----- Given records -----

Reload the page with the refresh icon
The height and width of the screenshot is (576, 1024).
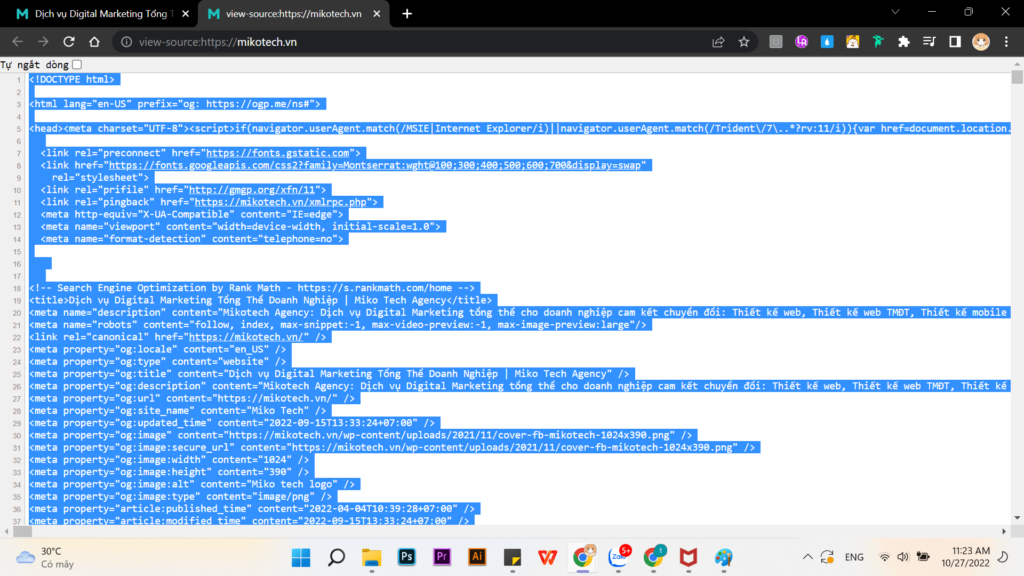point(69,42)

-----
----- Given records -----

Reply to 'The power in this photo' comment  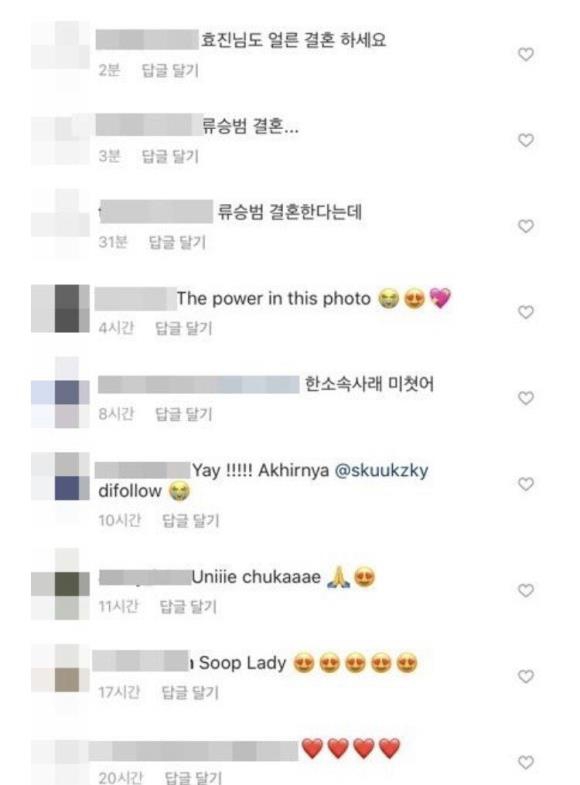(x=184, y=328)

-----
----- Given records -----

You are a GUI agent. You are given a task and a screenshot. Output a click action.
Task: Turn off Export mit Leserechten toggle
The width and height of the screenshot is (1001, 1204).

-----

What the exercise asks | The line above containing "Task: Turn off Export mit Leserechten toggle", the line containing "The width and", and every line between them are to be transcribed exactly; no other line is wanted.

Task response |
Task: Turn off Export mit Leserechten toggle
The width and height of the screenshot is (1001, 1204).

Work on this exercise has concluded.